Le port des marins perdus

« Ce n’est pas l’homme qui prend la mer, c’est la mer qui prend l’homme » chante Renaud. Les bulles de Le Port des Marins Perdus, elles m’ont pris au dépourvu et mon cœur ému de lectrice s’est échouée sur ce splendide chant marin graphique en quatre vagues.

LA PREMIERE VAGUE : SAUVETAGE DE L’ÂME D’UN MARIN PERDU

En 1807, William Roberts, capitaine à la tête de la frégate britannique de Sa Majesté « L’Explorer » découvre un rescapé amnésique qui ne se souvient que de son prénom : Abel.

Engagé alors comme mousse jusqu’au retour sur les terres d’Angleterre, il révèle un pied marin insoupçonné et une habileté en mer déconcertante qui étonnent tant le jeune homme que le capitaine qui se prend d’affection pour lui.

Bercé par le vent du large, Abel n’a que des souvenirs instinctifs qui reviennent de son passé endormi ; il cherche son âme dans le creux de la vague mais en vain car rien ne revient à la surface de sa mémoire.

LA LAME DE FOND : CHERCHER LE SENS D’UNE VIE AVEC LE VENT DANS LES VOILES

Arrivés au quai de Plymouth Dock, Roberts le présente aux trois filles Stevenson qui tiennent une auberge l’Albatross, un lieu abandonné depuis la nouvelle de la trahison de leur père, l’ancien commandant de bord de l’Explorer qui se serait enfui avec le butin du dernier navire capturé.

De cette rencontre plurielle et de leurs vies partagées au quotidien, des images et des sensations remontent; l’intrigue dénoue progressivement les nœuds marins pour glisser dans le suspense.

Quelles vont être ces révélations troublantes qui vont offrir à Abel un nouveau sens à l’orientation de sa rose des vents ? Pourquoi Abel éprouve-t-il une sensation de déjà vu ?

LE COURANT PORTEUR : REFUGE DU MARIN SUR L’ÎLE D’UN SEIN

Parfois la mer est un gouffre sans fond et il y a un besoin de trouver un corps pour panser les plaies et soigner les peines, s’accrocher à l’odeur de la fragrance d’une peau pour survivre à la noyade.

Abel va croiser la route de Rebecca, une tenancière de maison close qui va l’initier à la lecture de sa vie, à la poésie des mots pour reconnaitre ses propres maux.

* [Données fournies]:
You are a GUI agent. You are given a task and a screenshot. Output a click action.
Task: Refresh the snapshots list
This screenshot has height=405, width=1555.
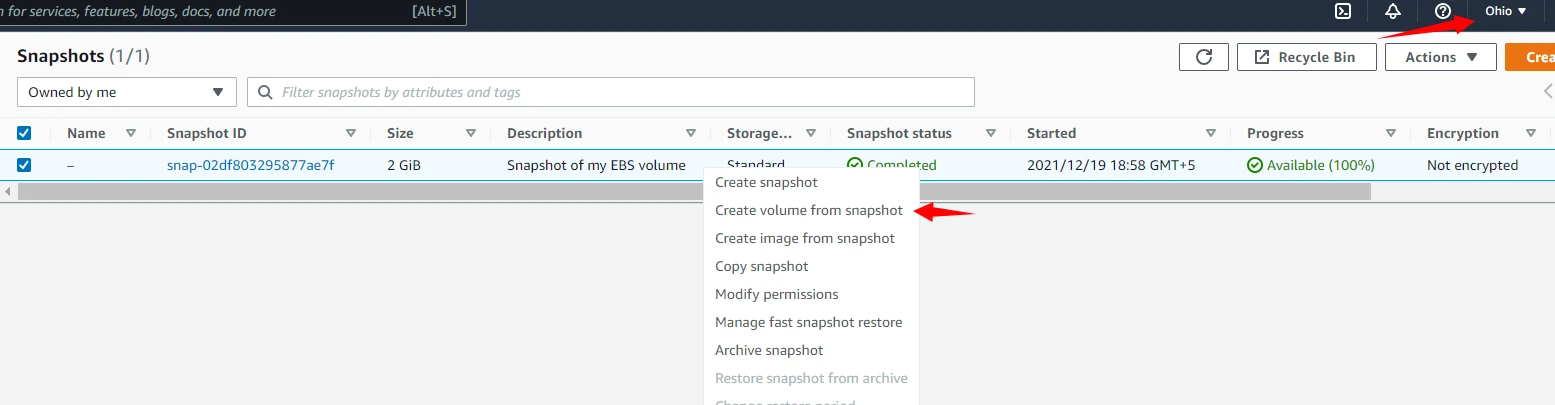[1203, 57]
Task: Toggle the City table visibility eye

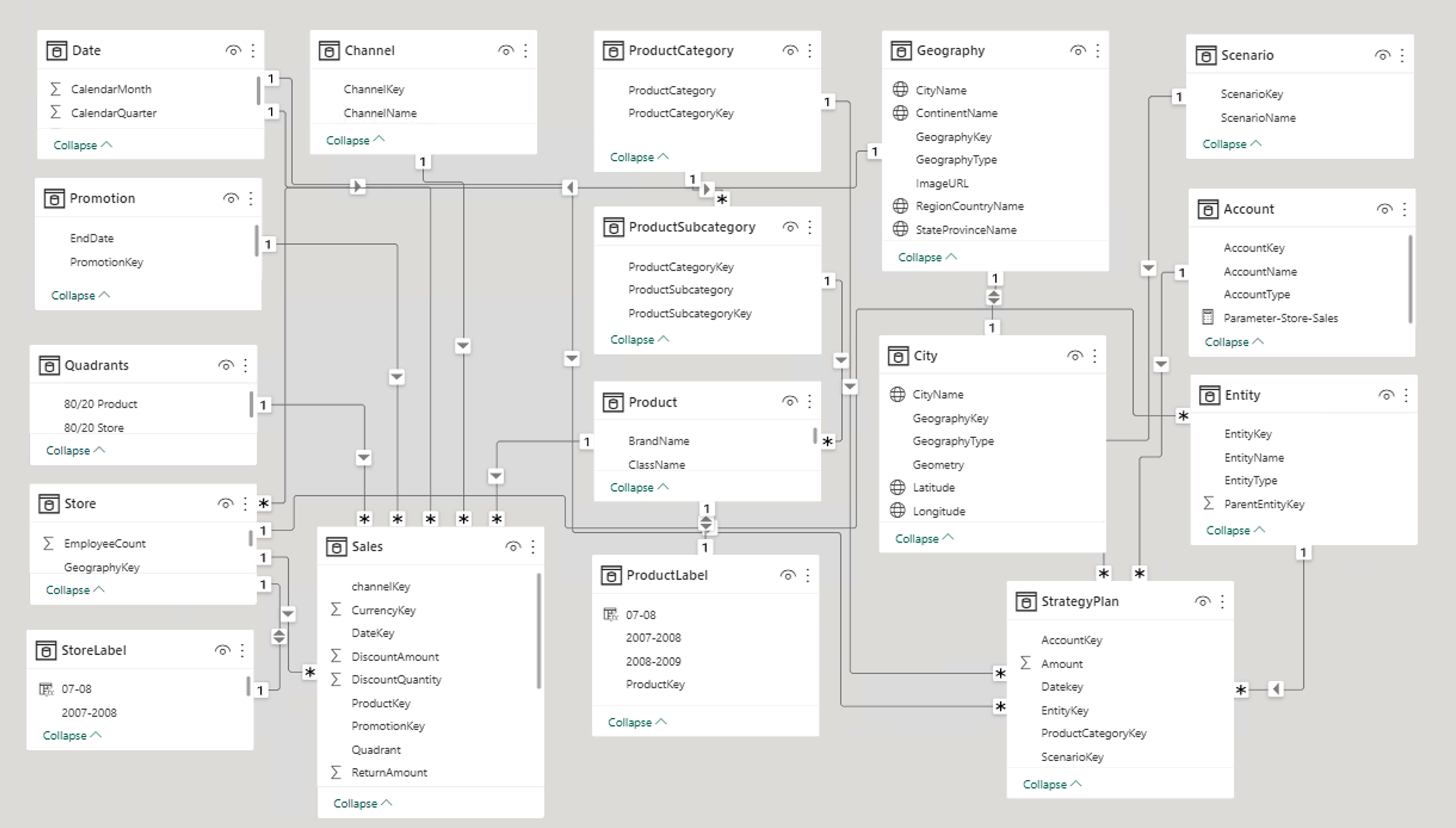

* [Consigne A]:
Relevez tous les intertitres en majuscules du document sur Le Port des Marins Perdus.
* [Consigne B]:
Filtrez les lignes en ne gardant que celles où figure la chaîne « screenshot », en tenant compte de la casse.
Le document et les lignes ne proviennent pas de la même source.

* [Solution A]:
LA PREMIERE VAGUE : SAUVETAGE DE L’ÂME D’UN MARIN PERDU
LA LAME DE FOND : CHERCHER LE SENS D’UNE VIE AVEC LE VENT DANS LES VOILES
LE COURANT PORTEUR : REFUGE DU MARIN SUR L’ÎLE D’UN SEIN

* [Solution B]:
You are a GUI agent. You are given a task and a screenshot. Output a click action.
This screenshot has height=405, width=1555.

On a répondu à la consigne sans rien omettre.